With House control seemingly within their grasp, Republicans have begun to dream of adding the Senate, but there’s no way to do that without winning Vice President Joe Biden’s old seat in Delaware. The conventional wisdom for months has been that GOP Rep. Mike Castle would walk to a victory over lesser known Democrat Chris Coons. Most of the analysts who track specific races make Castle a heavy favorite, but this race may turn out to be a close one.

A Rasmussen poll taken July 10-11 showed Castle with a 47%-36% lead over Coons. That may seem like a comfortable cushion, but it’s not -- not when you consider that Castle led 55%-32% in April. And not when you consider that Castle was under the 50% mark -- generally considered the danger zone for incumbents. Castle isn’t an incumbent per se, but he’s close, having served the entire state in the House for 18 years and before that as governor for eight years.

Castle is an icon in Delaware, having never lost an election, but his lead rests in part on the fact that he’s better known than Coons, the New Castle County executive who took up the Democratic mantle after Biden’s son Beau decided against running. Beau Biden was actually running ahead of Castle in early polls, a sign that Castle isn’t a guaranteed winner in the state, which is heavily Democratic. It hasn’t voted for a GOP presidential candidate in more than 20 years.
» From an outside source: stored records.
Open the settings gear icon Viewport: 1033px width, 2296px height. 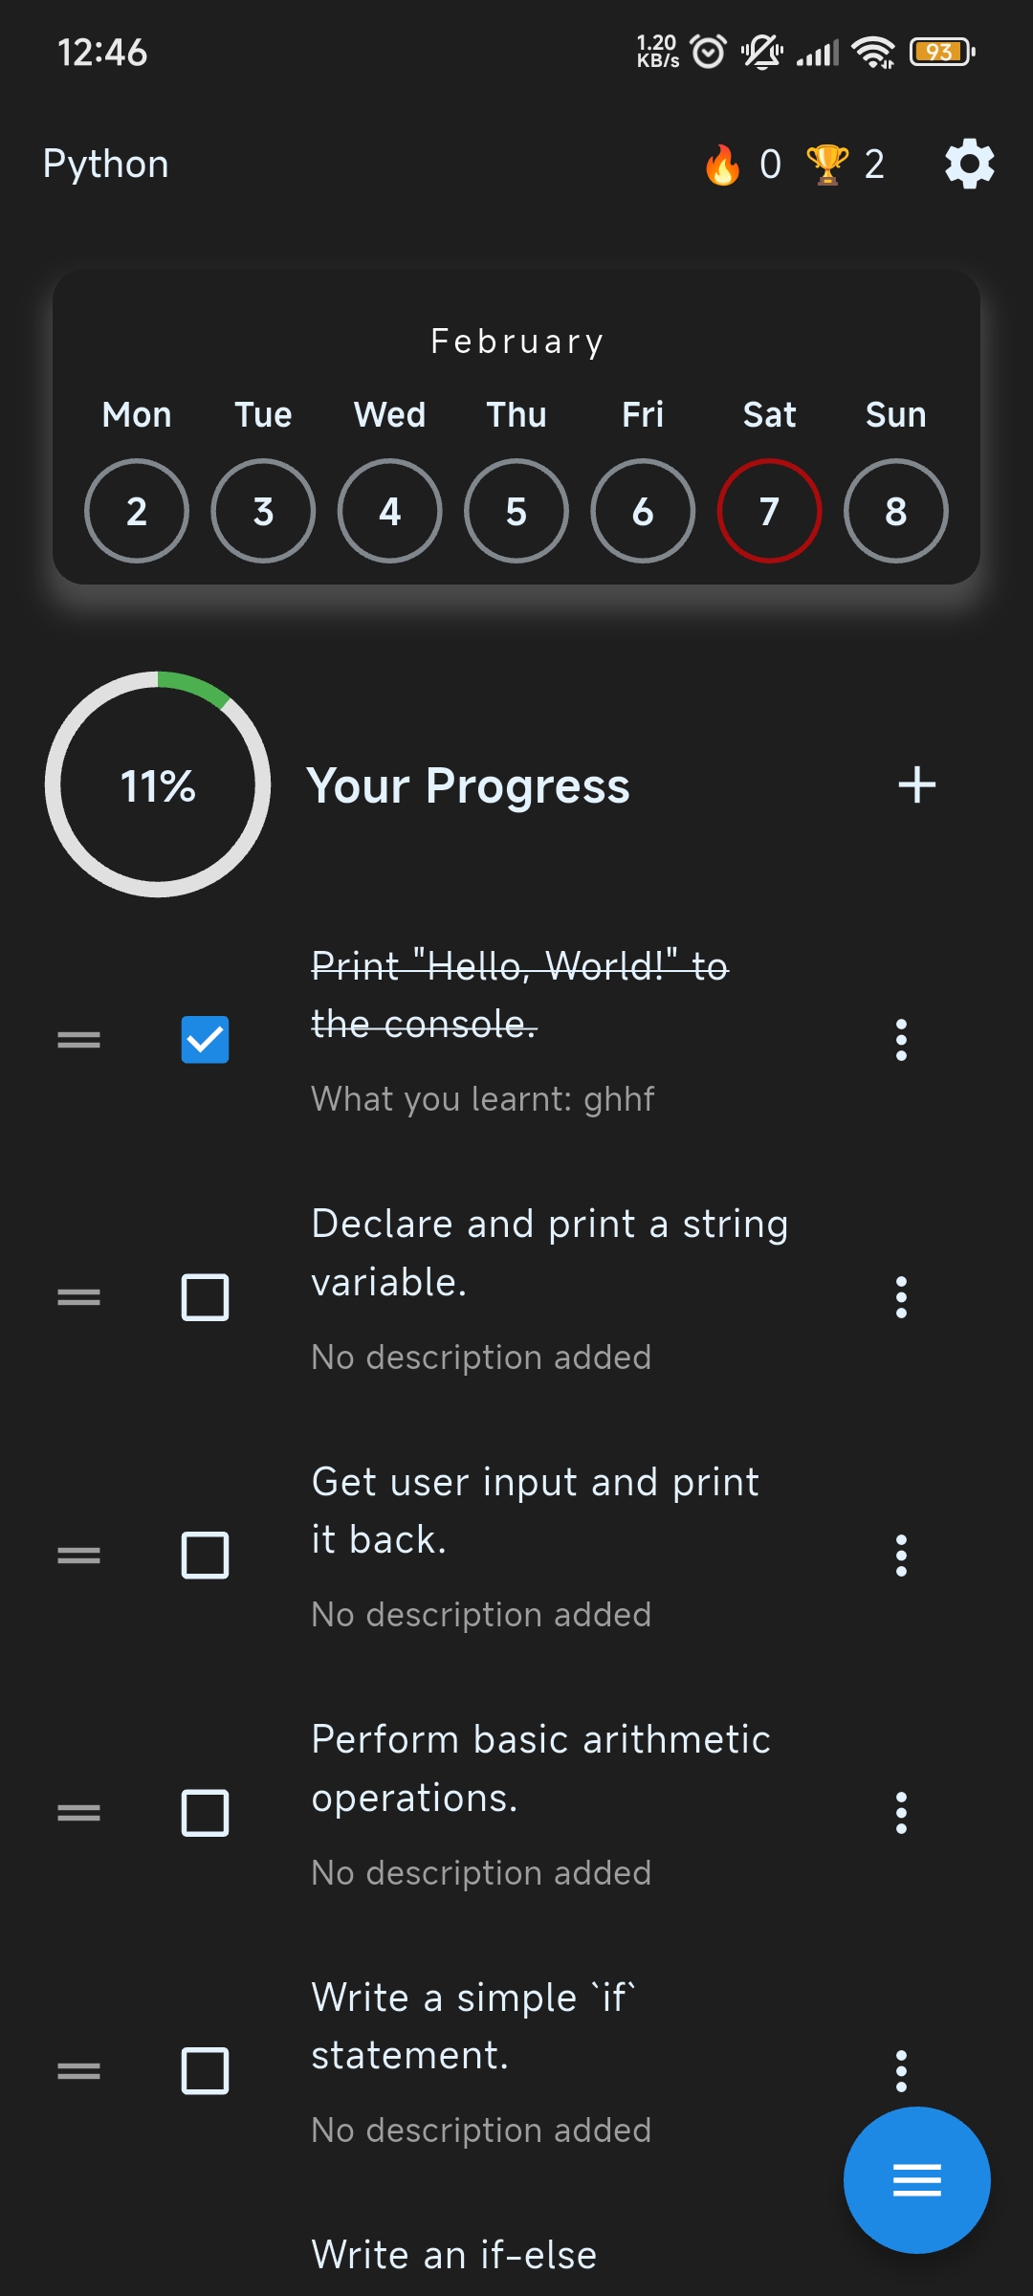point(968,163)
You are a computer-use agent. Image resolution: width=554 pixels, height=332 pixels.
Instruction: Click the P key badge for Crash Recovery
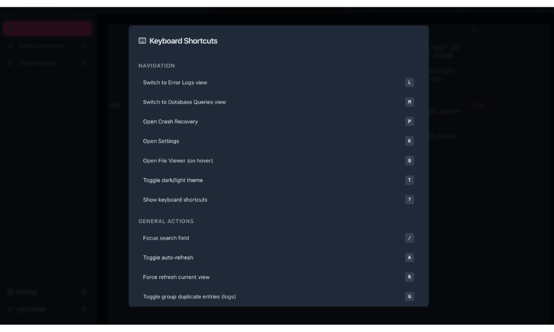click(x=409, y=122)
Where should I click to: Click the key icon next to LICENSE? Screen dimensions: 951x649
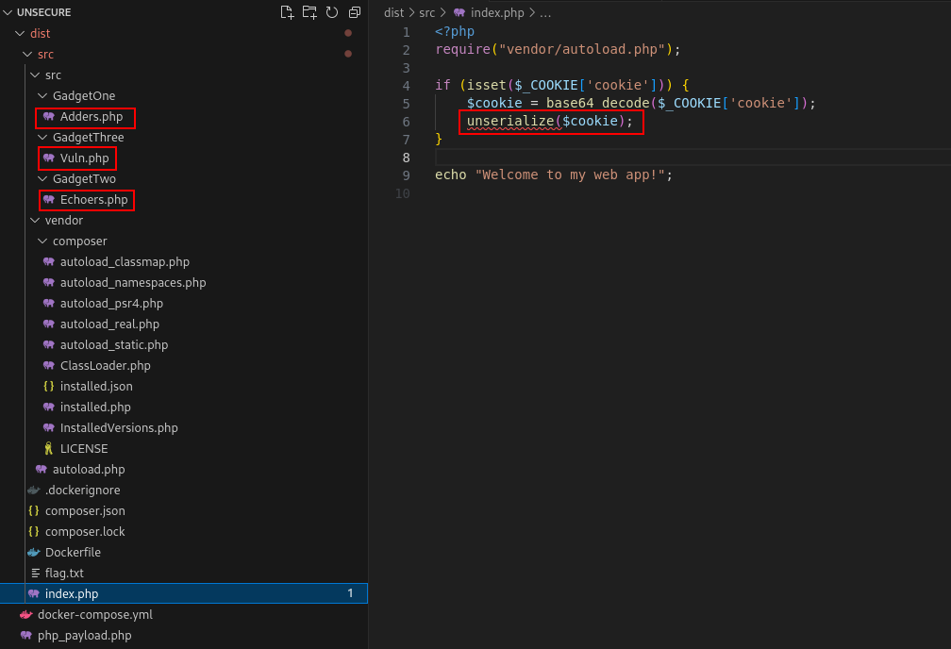pyautogui.click(x=49, y=448)
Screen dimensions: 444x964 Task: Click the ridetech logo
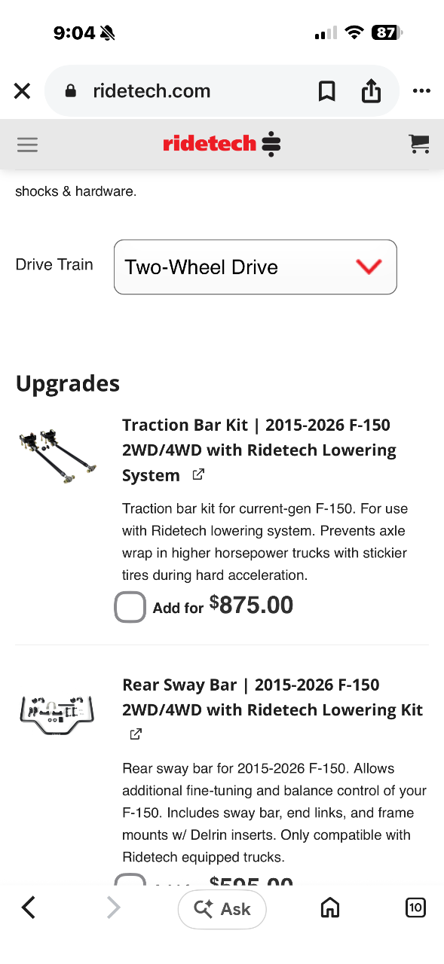tap(222, 143)
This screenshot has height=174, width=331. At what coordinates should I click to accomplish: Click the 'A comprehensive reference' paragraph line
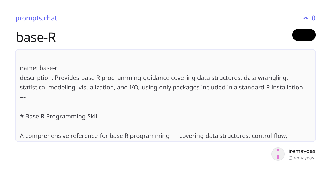point(154,136)

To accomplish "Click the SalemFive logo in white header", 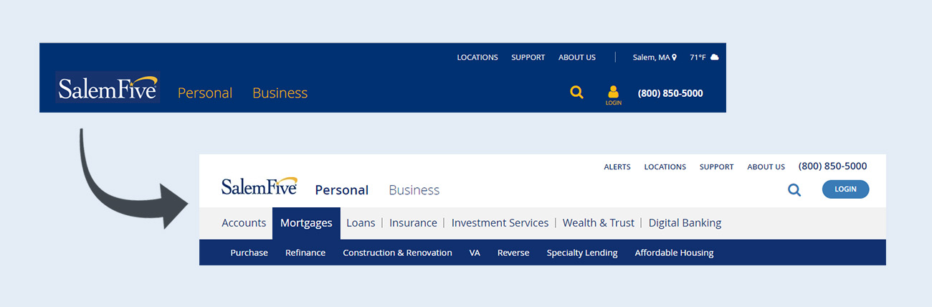I will [x=260, y=186].
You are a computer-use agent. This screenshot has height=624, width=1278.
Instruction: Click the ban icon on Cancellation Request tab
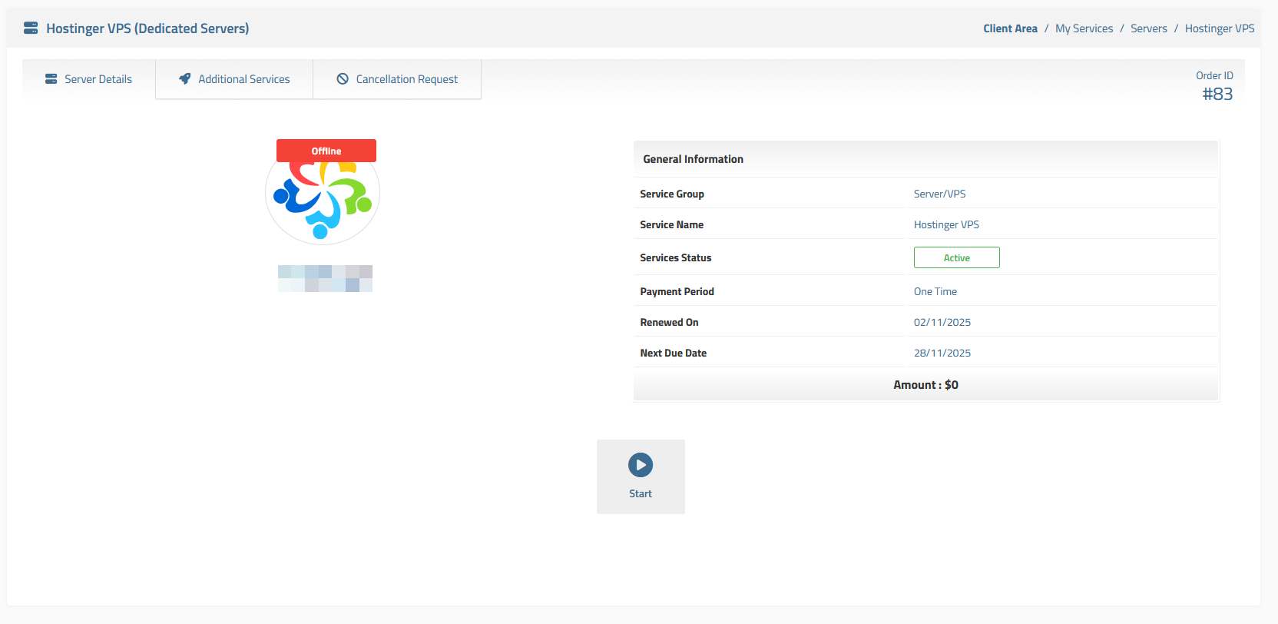[343, 79]
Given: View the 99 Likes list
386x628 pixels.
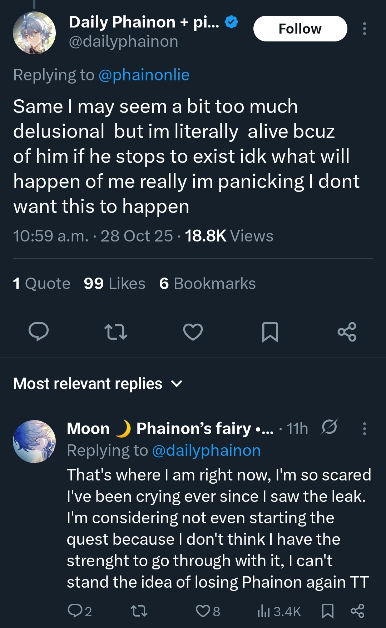Looking at the screenshot, I should 114,284.
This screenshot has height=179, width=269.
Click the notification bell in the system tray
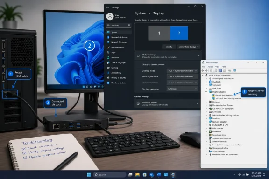pos(264,175)
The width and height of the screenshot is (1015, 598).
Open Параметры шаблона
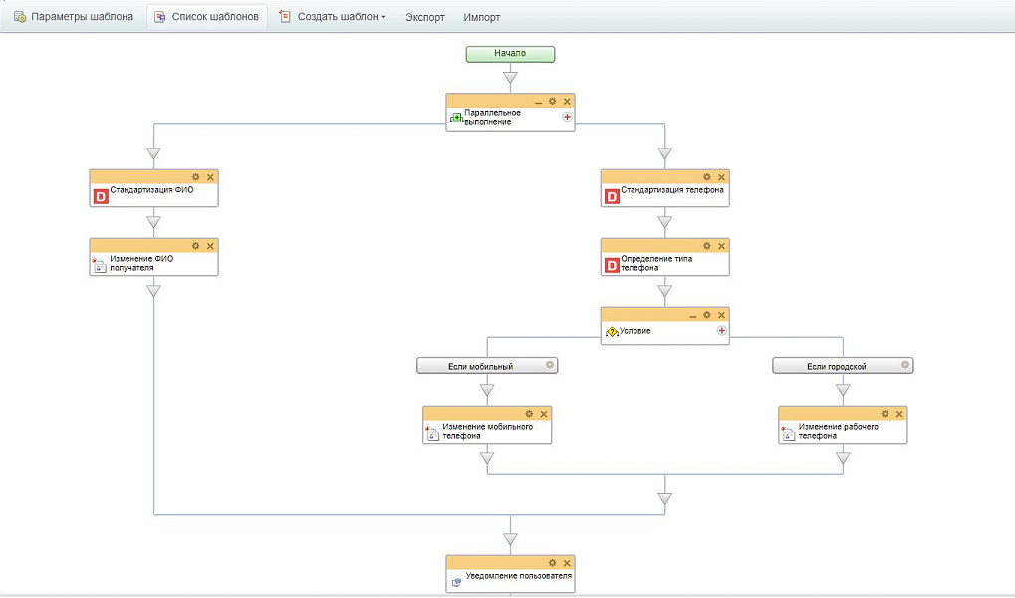tap(73, 17)
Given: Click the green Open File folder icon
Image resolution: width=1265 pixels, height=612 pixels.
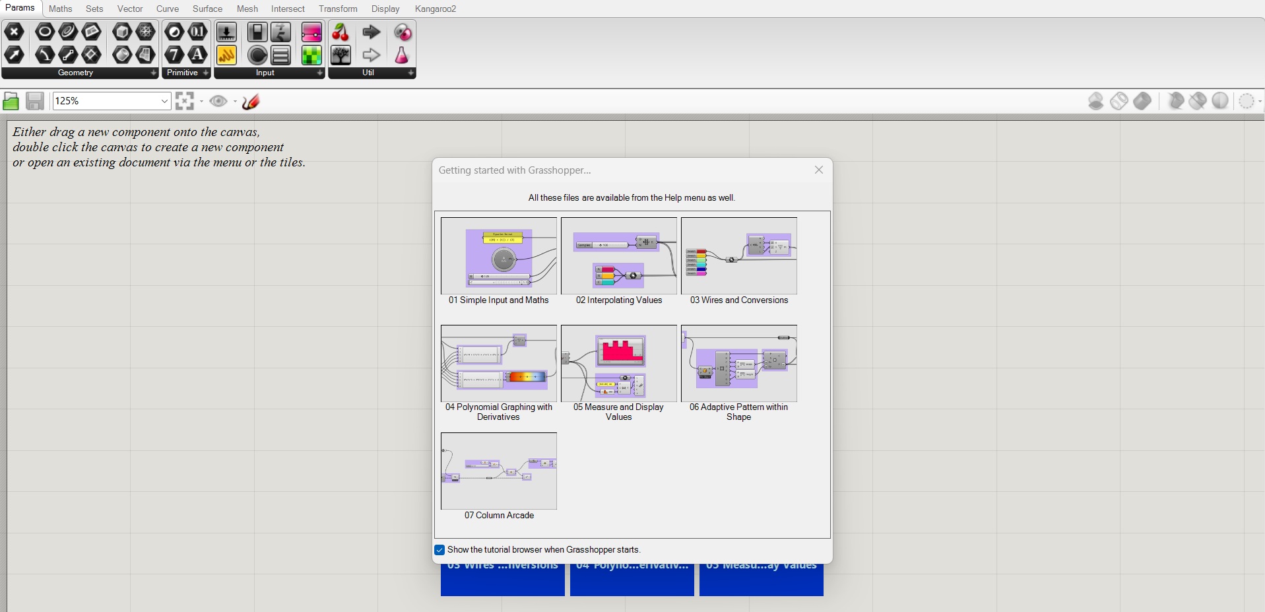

Castle can’t exactly run against Washington in this anti-incumbent year, but Coons can. And though Castle has a well-earned reputation as a moderate who works with Democrats, he has no real congressional accomplishments to his name. Plus he voted against the stimulus, health care and financial regulatory bills -- all of which are relatively popular in Delaware. In fact, it is one of the few states in which the stimulus is regarded as a success, according to the Rasmussen poll. Castle’s age, 71, may also work against him in the race against the 46-year-old Coons.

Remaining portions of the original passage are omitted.